Power Function

Write a recursive function power(x, n) that calculates $x^n$. Input: $x = 2, n = 10$ → Output: 1024. You must use recursion and must not use the ** operator. Naive multiplication is $O(N)$ — achieve $O(\log N)$.

Exponentiation by squaring: $x^n = (x^{n/2})^2$ when $n$ is even. This halves the problem at each step, giving $O(\log N)$. For odd $n$: $x^n = x \cdot (x^{\lfloor n/2 \rfloor})^2$. This mirrors the binary search halving principle, applied to computation.

1. Base case: if $n = 0$, return 1 (by definition $x^0 = 1$).
2. Recursively compute $\text{half} = \text{power}(\text{base}, \lfloor n/2 \rfloor)$.
3. If $n$ is even: return $\text{half}^2$.
4. If $n$ is odd: return $\text{base} \times \text{half}^2$.

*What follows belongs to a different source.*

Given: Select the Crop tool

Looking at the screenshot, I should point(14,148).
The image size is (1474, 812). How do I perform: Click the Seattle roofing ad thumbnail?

• Using a simple loop ($x \times x \times \cdots$, $n$ times) — $O(N)$, too slow for $n = 10^6$
• Computing power(base, exp // 2) twice instead of storing the result — turns $O(\log N)$ into $O(N)$
• Not handling $n = 0$ as the base case
• Forgetting the odd exponent case: $x^5 = x \cdot (x^2)^2$, not just $(x^2)^2$

Fast exponentiation (binary exponentiation) reduces $10^6$ multiplications to about 20. It underpins modular exponentiation in RSA cryptography, matrix exponentiation for Fibonacci, and competitive programming. "Compute half, then combine" is the essence of divide and conquer.